Tarzaán

Alejandro Villalobos

Crítica

Alejandro Villalobos expone técnicas mixtas en la sala García Monge.

Por una serie de casualidades conozco la obra de Alejandro Villalobos desde hace años. Organizamos juntos su primera exposición individual en la desaparecida Galería Post-Arq en San Rafael de Escazú. Se trataba entonces de un acuarelista mayormente ocupado en el paisaje urbano, que por momentos recordaba los temas favoritos de Felo García, por momentos los de Guillermo Porras.

Conozco por tanto su desarrollo, su búsqueda, sus tanteos por los mundos emparentados del grabado en metal, el acrílico, la acuarela, el mural (Liceo de Puriscal), sus esfuerzos por la superación técnica y por la más dificultosa e importante del desarrollo de la inteligencia y la sensibilidad. Conozco también sus yerros, sus pasos en falso, sus múltiples cambios de orientación.

Recientemente le había perdido la pista, por lo que no sabía qué esperar. Me gustaba la idea de topar con una exposición cercana a aquel trabajo de la reciente Bienal de Lachner y Sáenz, que insinuaba un esfuerzo de apropiación y crítica al interior de la historia del arte local. Nada que ver, a menos que uno suscriba la teoría de que el paisaje es la columna vertebral de la pintura costarricense (y una visita por las galerías comerciales de la ciudad reafirmaría esta creencia). No, esta vez Villalobos muere de sed en el desierto del esteticismo.

En una muestra curada con maestría, donde el espacio resulta ocupado en su justa medida (11 telas que conforman 6 obras), toda la exploración en materiales no tradicionales desemboca en un intenso estudio de la atmósfera.

El autor divaga entre el paisaje abstraído y un paisaje estilizado, con muy breves referencias figurativas. Tal es el caso de Tormenta, en que se remite al tipo de efectos que alguna vez hicieron de William Turner (1775-1851) uno de los precursores del impresionismo.

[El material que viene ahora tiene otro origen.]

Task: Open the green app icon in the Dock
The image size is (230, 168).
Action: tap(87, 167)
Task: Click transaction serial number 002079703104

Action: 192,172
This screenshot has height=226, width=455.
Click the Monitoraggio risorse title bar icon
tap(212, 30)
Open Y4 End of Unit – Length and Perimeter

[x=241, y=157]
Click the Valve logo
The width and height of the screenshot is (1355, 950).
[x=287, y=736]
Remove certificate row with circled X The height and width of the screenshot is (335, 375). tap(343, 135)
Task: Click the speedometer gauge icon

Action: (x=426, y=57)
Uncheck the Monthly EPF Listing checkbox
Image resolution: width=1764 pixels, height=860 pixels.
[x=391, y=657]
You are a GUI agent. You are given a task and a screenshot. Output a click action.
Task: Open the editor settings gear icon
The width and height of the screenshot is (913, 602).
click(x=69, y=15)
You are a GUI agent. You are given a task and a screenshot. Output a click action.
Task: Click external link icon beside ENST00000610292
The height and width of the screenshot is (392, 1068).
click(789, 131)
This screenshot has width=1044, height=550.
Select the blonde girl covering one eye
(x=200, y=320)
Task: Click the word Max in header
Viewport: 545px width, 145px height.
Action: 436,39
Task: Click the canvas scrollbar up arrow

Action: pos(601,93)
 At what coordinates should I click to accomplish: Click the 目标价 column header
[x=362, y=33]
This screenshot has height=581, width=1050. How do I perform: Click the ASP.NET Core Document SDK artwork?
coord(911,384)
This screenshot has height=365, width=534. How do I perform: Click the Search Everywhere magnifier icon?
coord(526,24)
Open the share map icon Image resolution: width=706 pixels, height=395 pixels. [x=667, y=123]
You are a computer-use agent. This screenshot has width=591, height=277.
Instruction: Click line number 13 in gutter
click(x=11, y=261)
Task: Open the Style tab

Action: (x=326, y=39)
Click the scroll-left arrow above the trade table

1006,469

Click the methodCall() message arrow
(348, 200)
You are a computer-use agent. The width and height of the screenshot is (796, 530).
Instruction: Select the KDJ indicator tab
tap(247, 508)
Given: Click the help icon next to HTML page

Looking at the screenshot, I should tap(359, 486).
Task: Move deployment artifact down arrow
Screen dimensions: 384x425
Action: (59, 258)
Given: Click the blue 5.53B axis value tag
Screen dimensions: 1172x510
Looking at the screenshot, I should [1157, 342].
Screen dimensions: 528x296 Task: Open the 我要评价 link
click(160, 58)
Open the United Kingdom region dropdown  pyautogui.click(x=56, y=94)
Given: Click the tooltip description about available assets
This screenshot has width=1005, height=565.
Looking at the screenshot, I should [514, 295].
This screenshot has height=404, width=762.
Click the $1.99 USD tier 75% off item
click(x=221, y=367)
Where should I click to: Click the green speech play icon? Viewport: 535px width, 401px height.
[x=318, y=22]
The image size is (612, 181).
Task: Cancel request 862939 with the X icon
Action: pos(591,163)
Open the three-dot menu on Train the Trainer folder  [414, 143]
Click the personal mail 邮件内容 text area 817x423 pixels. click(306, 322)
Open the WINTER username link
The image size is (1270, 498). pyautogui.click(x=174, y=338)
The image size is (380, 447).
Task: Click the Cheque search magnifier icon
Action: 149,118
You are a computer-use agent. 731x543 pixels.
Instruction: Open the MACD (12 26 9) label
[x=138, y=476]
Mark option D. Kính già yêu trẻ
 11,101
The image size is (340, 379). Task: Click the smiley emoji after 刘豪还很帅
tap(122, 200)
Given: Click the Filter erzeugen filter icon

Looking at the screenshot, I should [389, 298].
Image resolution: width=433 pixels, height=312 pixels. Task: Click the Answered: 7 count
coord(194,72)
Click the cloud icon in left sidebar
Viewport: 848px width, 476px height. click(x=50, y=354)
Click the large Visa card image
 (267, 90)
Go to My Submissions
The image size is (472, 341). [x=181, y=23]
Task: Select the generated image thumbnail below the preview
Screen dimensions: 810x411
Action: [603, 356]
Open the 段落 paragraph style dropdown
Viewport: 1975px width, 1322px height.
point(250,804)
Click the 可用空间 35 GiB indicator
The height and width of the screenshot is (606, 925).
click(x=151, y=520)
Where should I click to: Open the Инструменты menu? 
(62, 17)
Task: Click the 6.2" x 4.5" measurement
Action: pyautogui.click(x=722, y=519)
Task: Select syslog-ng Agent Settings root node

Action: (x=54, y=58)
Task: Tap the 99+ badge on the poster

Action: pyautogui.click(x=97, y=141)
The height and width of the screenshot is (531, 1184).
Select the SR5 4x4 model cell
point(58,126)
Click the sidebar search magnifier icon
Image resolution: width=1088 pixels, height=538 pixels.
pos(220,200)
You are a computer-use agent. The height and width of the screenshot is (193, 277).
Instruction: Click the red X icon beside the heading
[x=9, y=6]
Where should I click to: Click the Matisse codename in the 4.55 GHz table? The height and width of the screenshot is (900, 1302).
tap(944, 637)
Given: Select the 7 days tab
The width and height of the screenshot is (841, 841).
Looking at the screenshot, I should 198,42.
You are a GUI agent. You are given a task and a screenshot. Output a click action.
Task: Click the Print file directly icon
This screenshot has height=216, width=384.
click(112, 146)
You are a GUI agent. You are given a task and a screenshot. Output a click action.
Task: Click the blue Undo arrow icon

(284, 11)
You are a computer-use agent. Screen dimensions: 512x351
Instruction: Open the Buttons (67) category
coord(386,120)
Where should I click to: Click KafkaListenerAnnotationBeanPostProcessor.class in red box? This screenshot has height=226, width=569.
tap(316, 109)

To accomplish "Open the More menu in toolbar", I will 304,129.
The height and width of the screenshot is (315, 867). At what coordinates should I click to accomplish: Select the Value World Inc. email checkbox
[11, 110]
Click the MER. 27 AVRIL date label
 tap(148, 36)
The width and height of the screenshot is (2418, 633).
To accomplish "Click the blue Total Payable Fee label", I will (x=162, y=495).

Lo atmosférico evoluciona luego en busca de los valores semióticos del color, esperando que por esta mera virtud quede clara su intención representativa (Aqua).

En realidad estos son pretextos en pos de un resultado de especial plasticidad; por ello conoceremos experimentos previos en que el asunto era una semilla o una vasija, y equivocadamente quisimos descubrir algún concepto en tales elementos.

La idea de armar varias de las obras como dípticos o trípticos no me pareció desafortunada. Me recordaba Juan Luis Rodríguez alguna vez que un díptico no es una variable de formato, sino que su aplicación debe estar justificada. Villalobos lo hace contrastando los lienzos yuxtapuestos, usándolos como unidades autónomas -aunque relacionadas- de significación. En Doble visión, por desgracia, el contraste se da entre un resultado pictórico (panel primero) y uno mediocre (panel segundo). En Variaciones de un paisaje sentimental, en cambio, se consigue un logro notorio al contrastar la evocación paisajística con la de la estricta impresión retiniana de sus matices. Creo que aquí topamos con la vertiente más prometedora dentro de la presente exposición.

Menos gratificante me resultó -y esto es algo muy personal- el uso de telas cosidas en un solo lienzo: disimulando a veces o en una obviedad adrede, empobrece el efecto total del trabajo.

Otro punto destacable es la incorporación ya definitiva de materiales no convencionales -en especial el papel aluminio- que han permitido al autor sus hermosas texturas y una particular luminosidad.

La última estación de Alejandro Villalobos nos lo muestra aún en pos de un lenguaje propio; dispuesto a cualquier riesgo por alcanzar en el acrílico lo que ya supo conseguir en el grabado en metal. Desde aquí observaré su viaje, sugiriendo.